Data entries
+ + + + +

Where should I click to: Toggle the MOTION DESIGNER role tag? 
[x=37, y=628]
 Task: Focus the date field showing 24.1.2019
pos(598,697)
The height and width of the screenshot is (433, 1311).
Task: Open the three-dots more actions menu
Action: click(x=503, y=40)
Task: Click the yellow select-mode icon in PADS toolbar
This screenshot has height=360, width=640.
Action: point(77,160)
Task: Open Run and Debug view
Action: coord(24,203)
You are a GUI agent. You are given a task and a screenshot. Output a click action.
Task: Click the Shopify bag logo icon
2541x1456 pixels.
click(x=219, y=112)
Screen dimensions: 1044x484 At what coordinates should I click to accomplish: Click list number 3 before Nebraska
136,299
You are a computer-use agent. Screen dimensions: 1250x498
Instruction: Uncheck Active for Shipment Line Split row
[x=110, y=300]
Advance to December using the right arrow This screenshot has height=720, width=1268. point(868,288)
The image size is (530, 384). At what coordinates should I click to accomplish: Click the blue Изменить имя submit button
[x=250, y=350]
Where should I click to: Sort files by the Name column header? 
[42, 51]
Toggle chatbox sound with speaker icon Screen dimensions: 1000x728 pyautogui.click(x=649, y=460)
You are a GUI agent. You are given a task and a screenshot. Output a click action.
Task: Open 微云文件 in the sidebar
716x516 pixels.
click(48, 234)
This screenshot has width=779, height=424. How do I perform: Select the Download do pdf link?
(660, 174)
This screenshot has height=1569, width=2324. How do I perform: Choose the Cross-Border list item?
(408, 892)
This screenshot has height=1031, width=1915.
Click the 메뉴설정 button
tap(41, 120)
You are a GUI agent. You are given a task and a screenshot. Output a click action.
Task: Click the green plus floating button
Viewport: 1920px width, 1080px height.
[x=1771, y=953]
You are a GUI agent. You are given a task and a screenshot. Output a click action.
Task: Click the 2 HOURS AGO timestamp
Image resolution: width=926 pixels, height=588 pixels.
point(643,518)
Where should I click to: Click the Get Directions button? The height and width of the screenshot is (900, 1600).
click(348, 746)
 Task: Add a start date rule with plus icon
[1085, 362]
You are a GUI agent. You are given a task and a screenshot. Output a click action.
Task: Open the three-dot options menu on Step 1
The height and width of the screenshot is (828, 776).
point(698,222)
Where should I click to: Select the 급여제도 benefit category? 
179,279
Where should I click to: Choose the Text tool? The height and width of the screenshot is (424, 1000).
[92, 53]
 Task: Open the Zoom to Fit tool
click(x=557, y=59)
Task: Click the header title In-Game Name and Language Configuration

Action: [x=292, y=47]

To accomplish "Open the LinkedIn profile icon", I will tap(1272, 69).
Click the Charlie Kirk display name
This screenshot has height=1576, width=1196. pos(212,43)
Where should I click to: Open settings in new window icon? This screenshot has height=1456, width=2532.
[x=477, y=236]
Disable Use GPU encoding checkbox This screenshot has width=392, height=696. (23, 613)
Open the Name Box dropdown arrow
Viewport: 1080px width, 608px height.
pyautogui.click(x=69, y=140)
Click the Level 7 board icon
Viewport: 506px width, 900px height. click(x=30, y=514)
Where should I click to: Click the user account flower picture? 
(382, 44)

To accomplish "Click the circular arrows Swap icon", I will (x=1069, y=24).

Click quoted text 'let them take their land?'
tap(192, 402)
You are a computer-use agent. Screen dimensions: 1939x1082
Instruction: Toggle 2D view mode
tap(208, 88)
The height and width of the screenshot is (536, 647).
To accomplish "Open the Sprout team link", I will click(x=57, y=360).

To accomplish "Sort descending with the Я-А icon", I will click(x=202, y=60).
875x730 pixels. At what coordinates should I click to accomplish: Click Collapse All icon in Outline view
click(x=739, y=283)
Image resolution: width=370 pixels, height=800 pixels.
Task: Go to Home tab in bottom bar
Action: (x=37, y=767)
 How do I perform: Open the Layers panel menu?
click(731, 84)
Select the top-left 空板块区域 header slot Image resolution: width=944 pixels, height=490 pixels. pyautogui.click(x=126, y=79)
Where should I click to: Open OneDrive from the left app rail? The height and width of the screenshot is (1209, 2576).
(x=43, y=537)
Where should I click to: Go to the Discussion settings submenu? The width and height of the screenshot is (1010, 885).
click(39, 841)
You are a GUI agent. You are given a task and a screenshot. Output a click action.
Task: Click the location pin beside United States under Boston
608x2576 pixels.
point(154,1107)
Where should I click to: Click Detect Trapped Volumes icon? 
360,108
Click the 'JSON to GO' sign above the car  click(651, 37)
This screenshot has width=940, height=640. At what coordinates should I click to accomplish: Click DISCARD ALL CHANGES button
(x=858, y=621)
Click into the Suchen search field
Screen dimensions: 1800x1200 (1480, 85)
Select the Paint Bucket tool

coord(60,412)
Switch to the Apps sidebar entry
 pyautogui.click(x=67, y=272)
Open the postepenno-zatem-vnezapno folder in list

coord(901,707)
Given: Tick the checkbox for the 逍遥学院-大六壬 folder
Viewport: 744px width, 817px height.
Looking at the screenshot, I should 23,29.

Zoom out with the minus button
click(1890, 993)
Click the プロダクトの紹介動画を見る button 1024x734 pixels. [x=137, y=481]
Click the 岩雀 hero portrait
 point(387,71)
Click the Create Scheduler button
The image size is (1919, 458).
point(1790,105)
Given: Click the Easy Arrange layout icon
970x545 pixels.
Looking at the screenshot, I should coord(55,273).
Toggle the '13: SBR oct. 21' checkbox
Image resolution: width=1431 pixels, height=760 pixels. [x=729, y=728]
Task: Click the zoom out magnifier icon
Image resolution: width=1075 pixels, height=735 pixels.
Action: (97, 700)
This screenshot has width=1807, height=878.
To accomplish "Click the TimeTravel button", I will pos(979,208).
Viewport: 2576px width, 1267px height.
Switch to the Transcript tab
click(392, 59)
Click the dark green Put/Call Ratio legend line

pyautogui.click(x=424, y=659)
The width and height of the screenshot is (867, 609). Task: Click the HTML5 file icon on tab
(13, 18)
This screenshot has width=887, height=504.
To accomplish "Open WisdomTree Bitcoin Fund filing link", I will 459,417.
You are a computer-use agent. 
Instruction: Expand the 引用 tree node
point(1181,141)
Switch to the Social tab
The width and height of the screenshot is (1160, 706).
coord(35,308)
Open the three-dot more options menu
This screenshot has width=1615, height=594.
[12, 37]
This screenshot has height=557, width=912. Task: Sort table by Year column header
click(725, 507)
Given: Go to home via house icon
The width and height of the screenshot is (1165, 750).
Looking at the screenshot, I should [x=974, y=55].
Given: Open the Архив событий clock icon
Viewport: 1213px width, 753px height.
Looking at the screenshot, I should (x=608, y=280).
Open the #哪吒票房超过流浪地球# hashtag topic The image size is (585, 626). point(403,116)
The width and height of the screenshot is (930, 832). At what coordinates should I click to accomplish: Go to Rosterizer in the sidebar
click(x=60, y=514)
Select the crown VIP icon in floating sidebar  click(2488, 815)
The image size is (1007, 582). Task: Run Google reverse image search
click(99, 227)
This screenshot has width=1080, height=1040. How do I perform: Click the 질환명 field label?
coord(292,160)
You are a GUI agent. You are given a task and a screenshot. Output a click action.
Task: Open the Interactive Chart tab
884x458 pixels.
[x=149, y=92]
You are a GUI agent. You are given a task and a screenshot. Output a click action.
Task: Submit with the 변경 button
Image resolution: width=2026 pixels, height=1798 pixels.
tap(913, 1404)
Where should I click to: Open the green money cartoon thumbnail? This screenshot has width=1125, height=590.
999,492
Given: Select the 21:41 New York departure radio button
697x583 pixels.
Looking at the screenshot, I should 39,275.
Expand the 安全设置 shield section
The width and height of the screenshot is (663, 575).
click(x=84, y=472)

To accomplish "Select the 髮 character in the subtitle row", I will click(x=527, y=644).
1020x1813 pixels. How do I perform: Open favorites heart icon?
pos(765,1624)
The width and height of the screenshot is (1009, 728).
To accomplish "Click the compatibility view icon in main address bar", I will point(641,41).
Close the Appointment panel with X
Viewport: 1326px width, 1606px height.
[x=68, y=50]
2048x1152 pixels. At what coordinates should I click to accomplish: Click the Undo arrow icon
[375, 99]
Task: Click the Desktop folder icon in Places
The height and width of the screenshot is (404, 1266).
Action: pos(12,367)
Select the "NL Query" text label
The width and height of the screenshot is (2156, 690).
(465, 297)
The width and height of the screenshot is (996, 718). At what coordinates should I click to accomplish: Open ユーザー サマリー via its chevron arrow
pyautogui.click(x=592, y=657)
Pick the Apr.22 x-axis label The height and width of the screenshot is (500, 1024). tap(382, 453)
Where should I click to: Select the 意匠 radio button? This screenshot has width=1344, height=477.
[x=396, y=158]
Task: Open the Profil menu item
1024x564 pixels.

+ + + + +

--- The request ---
Pull out every line of the material above that contains the string "Switch". Case counts.

--- Solution to this task ---
Switch to the Apps sidebar entry
Switch to the Transcript tab
Switch to the Social tab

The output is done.